At one year after the procedure, 42 patients (8.5 percent) in the TAVR group had died, had a stroke, or were hospitalized for a heart-related problem or surgical complication compared with 68 patients (15.1 percent) in the surgery group, a 46 percent reduction.
At 30 days, TAVR patients had fewer strokes and occurrences of new-onset atrial fibrillation than surgical patients. The average hospital stay was shorter for TAVR patients (3 days vs. 7 days for surgical patients).

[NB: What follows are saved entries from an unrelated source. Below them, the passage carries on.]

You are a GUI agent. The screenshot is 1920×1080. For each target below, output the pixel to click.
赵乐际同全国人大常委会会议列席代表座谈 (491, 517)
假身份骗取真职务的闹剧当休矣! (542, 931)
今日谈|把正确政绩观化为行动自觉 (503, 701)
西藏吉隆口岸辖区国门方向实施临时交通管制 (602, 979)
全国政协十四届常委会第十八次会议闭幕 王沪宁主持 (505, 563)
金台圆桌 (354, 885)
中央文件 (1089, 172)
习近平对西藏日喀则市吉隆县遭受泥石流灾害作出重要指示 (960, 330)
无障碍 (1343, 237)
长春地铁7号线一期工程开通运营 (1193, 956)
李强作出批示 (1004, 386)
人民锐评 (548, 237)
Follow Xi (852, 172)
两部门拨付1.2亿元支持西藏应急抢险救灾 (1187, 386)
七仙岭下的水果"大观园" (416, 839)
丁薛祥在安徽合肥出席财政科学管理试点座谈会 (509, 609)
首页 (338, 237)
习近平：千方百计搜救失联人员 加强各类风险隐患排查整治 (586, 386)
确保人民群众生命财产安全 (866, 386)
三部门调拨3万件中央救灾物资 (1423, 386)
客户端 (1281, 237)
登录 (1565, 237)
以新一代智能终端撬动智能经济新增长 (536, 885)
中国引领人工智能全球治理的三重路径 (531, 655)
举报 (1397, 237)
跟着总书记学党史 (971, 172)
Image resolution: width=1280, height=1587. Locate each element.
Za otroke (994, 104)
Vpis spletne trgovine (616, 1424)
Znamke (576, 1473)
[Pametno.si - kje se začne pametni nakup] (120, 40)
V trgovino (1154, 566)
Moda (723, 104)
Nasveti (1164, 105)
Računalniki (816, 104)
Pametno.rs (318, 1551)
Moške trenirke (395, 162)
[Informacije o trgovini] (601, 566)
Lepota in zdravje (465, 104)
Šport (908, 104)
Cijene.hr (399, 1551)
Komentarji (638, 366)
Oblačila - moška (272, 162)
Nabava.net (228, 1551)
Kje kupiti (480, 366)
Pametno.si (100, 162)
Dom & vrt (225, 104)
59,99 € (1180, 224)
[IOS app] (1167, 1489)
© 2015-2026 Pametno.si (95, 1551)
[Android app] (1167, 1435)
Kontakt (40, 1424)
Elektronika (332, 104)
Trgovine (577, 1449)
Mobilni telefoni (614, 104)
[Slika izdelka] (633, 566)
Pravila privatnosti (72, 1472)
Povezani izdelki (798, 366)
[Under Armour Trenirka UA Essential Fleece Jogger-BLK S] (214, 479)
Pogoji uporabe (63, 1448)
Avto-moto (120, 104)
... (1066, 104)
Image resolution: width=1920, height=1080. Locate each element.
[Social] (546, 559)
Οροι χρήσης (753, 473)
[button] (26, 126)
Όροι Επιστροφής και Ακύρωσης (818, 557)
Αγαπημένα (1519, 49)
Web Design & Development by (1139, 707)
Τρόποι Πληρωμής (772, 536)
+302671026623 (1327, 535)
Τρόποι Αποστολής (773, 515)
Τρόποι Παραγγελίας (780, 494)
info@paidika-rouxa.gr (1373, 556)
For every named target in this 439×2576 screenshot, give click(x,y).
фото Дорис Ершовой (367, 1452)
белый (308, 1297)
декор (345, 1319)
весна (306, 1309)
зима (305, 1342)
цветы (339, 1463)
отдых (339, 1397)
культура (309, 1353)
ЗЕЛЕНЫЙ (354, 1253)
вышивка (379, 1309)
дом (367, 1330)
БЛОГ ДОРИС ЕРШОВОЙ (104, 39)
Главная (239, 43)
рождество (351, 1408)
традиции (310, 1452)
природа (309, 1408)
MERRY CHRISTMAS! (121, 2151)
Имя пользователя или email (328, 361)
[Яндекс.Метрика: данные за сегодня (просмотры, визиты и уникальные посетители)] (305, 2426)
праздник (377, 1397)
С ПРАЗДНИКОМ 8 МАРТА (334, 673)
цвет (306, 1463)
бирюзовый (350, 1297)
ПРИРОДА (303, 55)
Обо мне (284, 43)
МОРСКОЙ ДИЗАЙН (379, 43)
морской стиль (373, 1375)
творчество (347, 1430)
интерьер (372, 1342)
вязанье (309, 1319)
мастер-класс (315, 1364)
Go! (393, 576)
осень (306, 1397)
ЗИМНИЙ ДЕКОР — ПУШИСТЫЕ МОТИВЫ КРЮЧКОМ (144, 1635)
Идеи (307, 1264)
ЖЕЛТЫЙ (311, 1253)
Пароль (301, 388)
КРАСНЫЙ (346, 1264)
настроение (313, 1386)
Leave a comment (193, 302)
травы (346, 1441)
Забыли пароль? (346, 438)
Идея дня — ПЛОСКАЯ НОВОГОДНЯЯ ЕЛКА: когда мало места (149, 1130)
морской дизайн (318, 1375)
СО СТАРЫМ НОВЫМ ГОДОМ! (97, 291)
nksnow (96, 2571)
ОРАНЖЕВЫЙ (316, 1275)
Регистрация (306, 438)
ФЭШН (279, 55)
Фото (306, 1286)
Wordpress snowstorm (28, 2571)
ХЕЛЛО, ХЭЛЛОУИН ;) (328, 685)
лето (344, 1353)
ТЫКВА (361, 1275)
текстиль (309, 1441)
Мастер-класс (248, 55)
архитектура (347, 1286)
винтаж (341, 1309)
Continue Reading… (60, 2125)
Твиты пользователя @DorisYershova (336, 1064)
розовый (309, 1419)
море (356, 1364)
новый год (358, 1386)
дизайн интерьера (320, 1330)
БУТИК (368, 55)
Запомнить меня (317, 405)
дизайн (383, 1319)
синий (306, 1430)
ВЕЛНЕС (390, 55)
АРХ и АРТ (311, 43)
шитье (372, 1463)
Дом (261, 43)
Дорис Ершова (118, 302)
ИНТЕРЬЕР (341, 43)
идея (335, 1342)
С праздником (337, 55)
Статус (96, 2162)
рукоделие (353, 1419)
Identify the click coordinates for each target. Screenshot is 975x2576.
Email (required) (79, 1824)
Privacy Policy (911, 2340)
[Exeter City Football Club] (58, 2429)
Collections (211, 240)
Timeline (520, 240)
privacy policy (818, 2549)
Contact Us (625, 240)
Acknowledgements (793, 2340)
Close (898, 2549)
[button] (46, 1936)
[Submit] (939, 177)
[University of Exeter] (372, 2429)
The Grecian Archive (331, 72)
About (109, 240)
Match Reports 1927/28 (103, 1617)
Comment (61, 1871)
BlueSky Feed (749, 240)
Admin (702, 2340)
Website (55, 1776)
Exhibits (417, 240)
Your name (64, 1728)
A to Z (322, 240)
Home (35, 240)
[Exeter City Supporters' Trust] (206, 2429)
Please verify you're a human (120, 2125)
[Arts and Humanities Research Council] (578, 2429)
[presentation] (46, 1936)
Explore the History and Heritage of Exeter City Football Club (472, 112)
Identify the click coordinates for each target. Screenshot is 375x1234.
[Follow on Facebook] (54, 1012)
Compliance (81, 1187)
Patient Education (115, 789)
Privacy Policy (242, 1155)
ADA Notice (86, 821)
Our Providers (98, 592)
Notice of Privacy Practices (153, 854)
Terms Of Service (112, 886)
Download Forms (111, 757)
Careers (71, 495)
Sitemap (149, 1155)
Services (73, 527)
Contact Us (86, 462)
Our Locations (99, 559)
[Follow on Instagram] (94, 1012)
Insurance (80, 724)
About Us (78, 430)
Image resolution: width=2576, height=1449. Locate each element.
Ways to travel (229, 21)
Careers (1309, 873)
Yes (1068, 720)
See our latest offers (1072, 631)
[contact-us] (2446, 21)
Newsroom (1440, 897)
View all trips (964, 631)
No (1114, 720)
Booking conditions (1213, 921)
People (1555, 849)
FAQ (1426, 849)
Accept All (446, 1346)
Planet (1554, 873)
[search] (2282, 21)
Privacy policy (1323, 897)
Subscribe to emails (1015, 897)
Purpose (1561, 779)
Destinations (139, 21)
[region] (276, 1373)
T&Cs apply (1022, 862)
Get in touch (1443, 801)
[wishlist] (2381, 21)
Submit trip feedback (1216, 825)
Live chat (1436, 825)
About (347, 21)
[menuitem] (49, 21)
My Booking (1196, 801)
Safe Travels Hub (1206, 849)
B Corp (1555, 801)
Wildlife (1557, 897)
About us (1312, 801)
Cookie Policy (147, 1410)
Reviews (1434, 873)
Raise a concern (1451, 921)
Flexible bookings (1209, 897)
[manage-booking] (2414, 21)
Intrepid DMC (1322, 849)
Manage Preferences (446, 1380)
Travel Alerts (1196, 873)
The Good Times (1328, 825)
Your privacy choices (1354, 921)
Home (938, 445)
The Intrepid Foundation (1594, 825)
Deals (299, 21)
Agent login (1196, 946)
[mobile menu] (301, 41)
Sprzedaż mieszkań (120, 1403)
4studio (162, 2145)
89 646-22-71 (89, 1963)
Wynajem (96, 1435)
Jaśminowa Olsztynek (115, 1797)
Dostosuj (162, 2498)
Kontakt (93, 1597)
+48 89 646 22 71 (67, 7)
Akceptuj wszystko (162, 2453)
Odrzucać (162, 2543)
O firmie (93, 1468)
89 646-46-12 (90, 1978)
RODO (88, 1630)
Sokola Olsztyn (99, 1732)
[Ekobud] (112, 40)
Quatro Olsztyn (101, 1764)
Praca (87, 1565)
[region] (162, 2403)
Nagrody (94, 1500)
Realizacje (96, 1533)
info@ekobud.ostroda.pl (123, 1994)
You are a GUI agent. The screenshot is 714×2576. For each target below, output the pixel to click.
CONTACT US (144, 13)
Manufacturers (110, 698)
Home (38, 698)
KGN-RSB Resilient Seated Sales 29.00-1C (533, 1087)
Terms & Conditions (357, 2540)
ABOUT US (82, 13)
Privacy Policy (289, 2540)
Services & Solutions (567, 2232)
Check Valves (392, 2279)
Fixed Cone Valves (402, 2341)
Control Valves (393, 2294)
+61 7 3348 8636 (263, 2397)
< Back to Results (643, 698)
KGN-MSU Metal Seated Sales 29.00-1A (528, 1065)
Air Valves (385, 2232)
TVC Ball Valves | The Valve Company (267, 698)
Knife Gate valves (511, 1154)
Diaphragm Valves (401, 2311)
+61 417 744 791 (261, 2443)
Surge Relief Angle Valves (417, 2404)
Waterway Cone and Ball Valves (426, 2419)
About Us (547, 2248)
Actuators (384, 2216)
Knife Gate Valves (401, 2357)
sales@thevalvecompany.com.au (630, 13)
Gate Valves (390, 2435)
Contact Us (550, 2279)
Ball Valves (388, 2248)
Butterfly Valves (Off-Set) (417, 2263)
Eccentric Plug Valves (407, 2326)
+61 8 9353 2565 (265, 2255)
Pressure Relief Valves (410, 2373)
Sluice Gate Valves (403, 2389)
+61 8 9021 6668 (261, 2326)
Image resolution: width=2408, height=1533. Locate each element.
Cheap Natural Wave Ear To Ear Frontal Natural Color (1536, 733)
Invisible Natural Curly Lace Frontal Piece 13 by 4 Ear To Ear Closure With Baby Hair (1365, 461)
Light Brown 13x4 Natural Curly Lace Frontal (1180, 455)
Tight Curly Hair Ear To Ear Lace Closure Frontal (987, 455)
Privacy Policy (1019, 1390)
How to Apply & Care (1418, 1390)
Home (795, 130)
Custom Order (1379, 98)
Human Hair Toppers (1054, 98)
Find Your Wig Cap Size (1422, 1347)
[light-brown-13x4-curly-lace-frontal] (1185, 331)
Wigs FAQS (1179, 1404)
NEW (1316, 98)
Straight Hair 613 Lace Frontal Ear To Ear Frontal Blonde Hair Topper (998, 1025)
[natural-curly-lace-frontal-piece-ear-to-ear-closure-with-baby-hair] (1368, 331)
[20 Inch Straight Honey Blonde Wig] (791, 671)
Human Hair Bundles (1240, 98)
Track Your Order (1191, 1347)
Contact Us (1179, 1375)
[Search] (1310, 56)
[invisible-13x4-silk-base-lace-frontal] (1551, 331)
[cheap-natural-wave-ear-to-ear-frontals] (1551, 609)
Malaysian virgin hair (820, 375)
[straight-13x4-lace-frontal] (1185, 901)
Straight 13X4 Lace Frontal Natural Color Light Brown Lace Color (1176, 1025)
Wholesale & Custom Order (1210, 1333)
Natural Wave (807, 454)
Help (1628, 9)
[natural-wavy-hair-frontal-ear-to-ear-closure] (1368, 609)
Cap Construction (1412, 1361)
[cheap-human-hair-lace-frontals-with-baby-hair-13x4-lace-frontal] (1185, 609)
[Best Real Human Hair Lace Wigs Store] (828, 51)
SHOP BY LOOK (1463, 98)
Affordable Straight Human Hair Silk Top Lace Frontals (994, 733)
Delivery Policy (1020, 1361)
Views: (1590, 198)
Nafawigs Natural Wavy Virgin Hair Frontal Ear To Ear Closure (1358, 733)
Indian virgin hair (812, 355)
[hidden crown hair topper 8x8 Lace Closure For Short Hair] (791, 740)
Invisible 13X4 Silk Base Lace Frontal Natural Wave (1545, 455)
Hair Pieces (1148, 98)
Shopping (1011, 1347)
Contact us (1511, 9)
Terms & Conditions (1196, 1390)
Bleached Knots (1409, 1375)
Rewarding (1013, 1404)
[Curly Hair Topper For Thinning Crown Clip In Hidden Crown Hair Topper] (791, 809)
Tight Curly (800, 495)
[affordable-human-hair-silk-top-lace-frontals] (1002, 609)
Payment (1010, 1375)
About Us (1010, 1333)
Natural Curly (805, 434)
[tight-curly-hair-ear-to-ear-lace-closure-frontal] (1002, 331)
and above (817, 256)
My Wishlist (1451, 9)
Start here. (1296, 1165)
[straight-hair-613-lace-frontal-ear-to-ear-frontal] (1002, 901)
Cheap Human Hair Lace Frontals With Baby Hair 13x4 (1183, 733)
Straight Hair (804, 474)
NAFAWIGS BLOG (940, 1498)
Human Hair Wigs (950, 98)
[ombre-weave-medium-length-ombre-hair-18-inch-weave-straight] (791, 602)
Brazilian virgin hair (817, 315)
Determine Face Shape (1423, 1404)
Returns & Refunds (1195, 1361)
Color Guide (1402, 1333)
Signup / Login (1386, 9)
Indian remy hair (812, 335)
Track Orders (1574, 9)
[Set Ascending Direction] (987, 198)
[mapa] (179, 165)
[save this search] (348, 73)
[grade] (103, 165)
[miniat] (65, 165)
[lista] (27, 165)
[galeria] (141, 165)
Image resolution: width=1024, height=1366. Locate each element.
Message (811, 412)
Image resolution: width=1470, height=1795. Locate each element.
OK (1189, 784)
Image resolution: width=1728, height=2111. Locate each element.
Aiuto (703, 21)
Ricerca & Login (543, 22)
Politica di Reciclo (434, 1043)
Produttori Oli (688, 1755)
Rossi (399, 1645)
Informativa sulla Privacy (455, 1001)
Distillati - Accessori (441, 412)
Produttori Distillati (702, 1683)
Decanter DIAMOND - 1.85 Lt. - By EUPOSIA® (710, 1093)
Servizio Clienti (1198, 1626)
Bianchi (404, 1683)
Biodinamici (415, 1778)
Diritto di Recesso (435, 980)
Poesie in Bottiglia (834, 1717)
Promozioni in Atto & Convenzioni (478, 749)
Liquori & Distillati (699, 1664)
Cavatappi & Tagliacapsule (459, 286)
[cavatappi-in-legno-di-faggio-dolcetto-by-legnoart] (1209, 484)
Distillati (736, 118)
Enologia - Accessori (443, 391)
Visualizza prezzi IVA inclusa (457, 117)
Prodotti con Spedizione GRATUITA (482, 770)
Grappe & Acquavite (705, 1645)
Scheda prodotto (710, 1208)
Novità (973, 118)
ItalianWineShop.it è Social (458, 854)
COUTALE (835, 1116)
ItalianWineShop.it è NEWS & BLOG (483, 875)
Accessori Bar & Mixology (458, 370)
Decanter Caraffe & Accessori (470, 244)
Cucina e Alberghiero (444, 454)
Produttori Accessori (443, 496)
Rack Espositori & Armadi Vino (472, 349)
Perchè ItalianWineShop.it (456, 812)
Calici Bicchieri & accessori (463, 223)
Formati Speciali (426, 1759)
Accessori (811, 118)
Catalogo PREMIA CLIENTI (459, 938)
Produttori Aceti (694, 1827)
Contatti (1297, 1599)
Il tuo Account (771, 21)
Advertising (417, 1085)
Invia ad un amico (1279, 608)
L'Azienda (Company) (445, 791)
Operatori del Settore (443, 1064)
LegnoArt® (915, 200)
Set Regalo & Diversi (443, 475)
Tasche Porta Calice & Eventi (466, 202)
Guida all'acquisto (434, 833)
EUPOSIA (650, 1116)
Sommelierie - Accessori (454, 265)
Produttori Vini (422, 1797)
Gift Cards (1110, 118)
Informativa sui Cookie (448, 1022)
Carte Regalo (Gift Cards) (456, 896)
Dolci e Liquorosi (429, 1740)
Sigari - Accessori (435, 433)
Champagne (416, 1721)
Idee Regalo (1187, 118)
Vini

“The main limitation of the study is that the current results reflect outcomes after one year, which isn’t long enough to assess the long-term durability of the replacement valve,” said Leon. “Patients in the study will be followed for at least 10 years so that we can measure their long-term outcomes and inform the medical community.”
The paper is titled, “Transcatheter Aortic-Valve Replacement with a Balloon-Expandable Valve in Low-Risk Patients,” and was published online in the New England Journal of Medicine.
The authors are Michael Mack (Baylor, Scott and White, Plano, TX), Vinod Thourani (Georgetown University, Washington, DC), Martin Leon (Columbia University Irving Medical Center and NewYork-Presbyterian) Raj Makkar (Cedars-Sinai Heart Institute, Los Angeles, CA), Susheel Kodali (CUIMC and NewYork-Presbyterian), Mark Russo (Rutgers University, New Brunswick, NJ), Samir Kapadia (CUIMC and NewYork-Presbyterian), S. Chris Malaisrie (Northwestern University, Chicago, IL), David Cohen (Saint Luke’s Mid America Heart Institute, Kansas City, MO), Phillippe Pibarot (Laval University, Quebec, Canada), Jonathan Leipsic (University of British Columbia, Vancouver, Canada), Rebecca Hahn (CUIMC and NewYork-Presbyterian), Philipp Blanke (University of British Columbia), Matthew Williams (New York University Langone Medical Center, New York, NY), James McCabe (University of Washington, Seattle), David Brown (Baylor, Scott and White), Vasilis Babaliaros (Emory University Hospital, Atlanta, GA), Scott Goldman (Lankenau Medical Center, Wynnewood PA), Wilson Szeto (Hospital of the University of Pennsylvania, Philadelphia, PA), Philippe Genereux (Morristown Medical Center, Morristown, NJ), Ashish Pershad (Banner University Medical Center, Phoenix, AZ), Stuart Pocock (London School of Hygiene and Tropical Medicine, London, England), Maria Alu (CUIMC and NewYork-Presbyterian), John Webb (University of British Columbia), and Craig Smith (CUIMC and NewYork-Presbyterian).
The trial was funded by Edwards Lifesciences.
Disclosures for the Columbia University Irving Medical Center and NewYork-Presbyterian authors can be found online in the journal.